Furthermore, even without heavy traffic, a police or emergency response vehicle entering a traffic signal controlled intersection at a high rate of speed places all motorists (and sometimes pedestrians) at extreme risk.
Traffic signal preemption is an optical communications system that allows preemption-equipped vehicles to alter the normal operation of preemption-equipped traffic signals.
An overview of a typical scenario is as follows:
A fire truck is dispatched to an emergency.
The fire truck is equipped with multiple emergency warning lights and a siren… The fire truck is also equipped with a preemption transmitter, which, in operation, is a high intensity forward-facing strobe light that is flashing at a rapid rate - much faster than normal attention-getting lights on the fire truck.
When the fire truck approaches within 1,800 feet (line-of-sight) of a preemption-equipped traffic signal controlled intersection, the preemption detector (normally mounted on the cross-arm that suspends the traffic signal) "sees" the fire truck’s preemption transmitter and locks onto its flashing strobe.
Once the traffic signal "sees" the fire truck, it begins to initiate a "preemption sequence" of the actual traffic signal that is different from normal operation.
If the fire truck already has a green light, the light will remain green. Any other direction that also has a green light (usually the opposite direction) will first get a yellow light, then red.
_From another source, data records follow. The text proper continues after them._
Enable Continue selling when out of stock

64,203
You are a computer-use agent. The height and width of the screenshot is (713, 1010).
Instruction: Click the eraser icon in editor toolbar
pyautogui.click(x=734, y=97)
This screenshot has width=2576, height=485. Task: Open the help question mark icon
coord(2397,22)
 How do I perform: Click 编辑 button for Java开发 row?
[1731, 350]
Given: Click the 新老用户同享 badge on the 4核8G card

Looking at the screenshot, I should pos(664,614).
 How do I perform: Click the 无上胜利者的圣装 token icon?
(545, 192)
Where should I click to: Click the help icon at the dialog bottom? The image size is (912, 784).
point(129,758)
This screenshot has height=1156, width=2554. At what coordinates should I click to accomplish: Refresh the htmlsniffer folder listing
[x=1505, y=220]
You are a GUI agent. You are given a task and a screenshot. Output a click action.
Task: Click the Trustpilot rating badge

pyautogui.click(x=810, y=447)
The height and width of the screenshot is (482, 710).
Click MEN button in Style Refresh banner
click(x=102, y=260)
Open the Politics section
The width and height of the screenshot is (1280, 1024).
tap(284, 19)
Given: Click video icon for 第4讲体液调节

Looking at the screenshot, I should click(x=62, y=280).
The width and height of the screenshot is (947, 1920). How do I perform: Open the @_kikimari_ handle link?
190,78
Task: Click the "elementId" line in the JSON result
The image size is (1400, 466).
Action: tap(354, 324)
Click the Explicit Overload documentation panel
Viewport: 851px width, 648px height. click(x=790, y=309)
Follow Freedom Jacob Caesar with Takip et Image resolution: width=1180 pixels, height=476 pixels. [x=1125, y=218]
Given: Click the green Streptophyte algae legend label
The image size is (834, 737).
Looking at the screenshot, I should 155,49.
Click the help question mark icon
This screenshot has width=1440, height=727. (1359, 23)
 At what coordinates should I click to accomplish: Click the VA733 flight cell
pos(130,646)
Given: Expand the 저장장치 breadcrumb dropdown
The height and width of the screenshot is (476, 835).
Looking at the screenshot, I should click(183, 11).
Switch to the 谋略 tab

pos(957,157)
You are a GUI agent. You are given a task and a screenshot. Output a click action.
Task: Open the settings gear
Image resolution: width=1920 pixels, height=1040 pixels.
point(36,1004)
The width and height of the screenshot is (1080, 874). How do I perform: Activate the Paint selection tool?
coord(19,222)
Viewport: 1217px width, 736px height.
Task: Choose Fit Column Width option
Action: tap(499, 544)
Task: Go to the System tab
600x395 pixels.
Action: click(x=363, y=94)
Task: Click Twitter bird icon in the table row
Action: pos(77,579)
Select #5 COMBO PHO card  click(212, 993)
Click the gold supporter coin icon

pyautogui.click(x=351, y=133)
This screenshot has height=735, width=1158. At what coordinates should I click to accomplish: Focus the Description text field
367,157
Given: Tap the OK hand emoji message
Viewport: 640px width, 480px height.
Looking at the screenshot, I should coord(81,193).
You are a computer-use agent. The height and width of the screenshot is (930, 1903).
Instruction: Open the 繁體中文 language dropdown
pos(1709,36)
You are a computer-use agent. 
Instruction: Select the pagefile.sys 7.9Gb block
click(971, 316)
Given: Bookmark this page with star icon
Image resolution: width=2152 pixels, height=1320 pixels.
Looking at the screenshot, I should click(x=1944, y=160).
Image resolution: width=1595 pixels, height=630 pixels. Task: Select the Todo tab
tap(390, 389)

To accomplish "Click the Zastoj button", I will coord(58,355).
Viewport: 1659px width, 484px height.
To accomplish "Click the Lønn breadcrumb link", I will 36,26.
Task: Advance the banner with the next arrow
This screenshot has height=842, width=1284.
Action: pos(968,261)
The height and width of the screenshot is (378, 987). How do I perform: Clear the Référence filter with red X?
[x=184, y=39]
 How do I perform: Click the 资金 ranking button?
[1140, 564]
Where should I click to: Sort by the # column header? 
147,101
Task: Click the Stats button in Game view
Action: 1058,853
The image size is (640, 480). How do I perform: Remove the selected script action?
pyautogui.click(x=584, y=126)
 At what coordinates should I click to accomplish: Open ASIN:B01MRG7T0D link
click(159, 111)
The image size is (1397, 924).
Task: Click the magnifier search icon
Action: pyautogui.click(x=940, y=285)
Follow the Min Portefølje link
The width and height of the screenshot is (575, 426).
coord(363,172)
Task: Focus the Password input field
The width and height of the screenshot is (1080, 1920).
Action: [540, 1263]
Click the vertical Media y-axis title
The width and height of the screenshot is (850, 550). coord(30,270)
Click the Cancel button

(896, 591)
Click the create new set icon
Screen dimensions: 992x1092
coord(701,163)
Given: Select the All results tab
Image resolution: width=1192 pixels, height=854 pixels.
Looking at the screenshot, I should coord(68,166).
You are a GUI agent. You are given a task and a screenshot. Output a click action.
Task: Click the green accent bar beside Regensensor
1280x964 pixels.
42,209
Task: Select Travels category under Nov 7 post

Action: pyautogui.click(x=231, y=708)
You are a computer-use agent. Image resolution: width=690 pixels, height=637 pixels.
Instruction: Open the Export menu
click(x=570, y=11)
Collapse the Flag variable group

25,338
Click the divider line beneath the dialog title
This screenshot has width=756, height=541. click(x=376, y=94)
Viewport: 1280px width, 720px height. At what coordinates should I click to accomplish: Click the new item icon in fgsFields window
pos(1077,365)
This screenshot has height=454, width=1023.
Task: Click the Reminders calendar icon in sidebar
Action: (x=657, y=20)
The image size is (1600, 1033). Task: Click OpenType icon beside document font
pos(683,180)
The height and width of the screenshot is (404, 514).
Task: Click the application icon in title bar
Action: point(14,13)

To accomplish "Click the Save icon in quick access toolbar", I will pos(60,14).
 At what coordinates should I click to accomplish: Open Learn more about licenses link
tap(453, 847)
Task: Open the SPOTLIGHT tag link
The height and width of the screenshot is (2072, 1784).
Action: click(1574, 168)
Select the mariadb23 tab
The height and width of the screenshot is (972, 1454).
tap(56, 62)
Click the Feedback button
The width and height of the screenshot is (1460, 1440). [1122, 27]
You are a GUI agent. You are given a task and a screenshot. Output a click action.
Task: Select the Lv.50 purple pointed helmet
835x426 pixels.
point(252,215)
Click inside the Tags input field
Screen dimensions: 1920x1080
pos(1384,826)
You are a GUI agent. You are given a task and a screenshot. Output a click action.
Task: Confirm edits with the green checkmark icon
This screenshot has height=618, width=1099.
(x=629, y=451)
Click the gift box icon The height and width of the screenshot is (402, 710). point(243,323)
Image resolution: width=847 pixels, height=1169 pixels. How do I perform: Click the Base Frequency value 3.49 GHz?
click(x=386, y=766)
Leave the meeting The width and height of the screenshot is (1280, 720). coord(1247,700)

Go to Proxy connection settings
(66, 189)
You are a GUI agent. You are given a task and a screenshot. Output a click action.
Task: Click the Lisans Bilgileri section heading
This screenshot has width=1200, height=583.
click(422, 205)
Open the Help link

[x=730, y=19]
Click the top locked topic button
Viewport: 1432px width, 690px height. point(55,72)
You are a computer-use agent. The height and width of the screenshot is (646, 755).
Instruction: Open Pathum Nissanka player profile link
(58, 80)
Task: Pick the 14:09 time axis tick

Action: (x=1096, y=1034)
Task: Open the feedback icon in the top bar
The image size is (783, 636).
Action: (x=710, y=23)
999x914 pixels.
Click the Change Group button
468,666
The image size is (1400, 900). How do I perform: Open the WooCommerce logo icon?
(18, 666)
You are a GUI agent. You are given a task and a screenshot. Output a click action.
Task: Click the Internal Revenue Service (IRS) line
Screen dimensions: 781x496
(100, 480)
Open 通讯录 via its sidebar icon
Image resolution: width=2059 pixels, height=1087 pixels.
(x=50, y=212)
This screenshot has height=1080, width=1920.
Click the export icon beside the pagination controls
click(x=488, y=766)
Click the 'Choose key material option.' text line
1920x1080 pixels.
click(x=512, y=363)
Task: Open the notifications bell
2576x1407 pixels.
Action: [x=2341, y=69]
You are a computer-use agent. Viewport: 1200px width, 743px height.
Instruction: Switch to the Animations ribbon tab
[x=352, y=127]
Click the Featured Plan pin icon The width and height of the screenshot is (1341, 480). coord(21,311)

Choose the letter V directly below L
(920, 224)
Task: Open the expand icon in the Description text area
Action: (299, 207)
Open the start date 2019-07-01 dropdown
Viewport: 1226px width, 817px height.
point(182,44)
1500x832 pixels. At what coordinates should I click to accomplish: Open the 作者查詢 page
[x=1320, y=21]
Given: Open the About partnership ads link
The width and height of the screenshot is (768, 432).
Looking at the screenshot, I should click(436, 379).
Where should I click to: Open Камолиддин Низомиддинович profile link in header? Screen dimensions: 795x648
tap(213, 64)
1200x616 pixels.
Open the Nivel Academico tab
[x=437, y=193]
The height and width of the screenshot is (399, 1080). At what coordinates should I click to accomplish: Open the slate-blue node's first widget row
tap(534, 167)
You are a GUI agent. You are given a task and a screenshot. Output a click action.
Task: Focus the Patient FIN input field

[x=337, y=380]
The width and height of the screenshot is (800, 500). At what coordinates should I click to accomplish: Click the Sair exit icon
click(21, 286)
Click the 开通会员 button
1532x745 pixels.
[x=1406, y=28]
When all of the other directions are then red, and the fire truck’s direction is the only one that is green, the left turn arrow will illuminate (if one exists), and a brilliant white flood lamp mounted near the traffic signal will begin to flash. This flood lamp tells the driver of the fire truck that he now has control of the intersection, and complete right-of-way.
If the fire truck has a red light, any other direction that has a green light will transition to yellow, then red. When all the directions (including the fire truck’s) are red, the traffic signal facing the fire truck will then turn green, along with the left turn arrow (if one exists), and the brilliant white flood lamp will begin to flash.
Once the fire truck has passed through the intersection, optical communication with the preemption detector (on the traffic signal) is lost. At that time the traffic signal will default back to normal operation. Conversely, until the fire truck passes through the intersection, it will have a green light, regardless of the time duration.
If several intersections are within the 1,800 foot range of the fire truck’s preemption transmitter, they will all respond accordingly to the above operational description.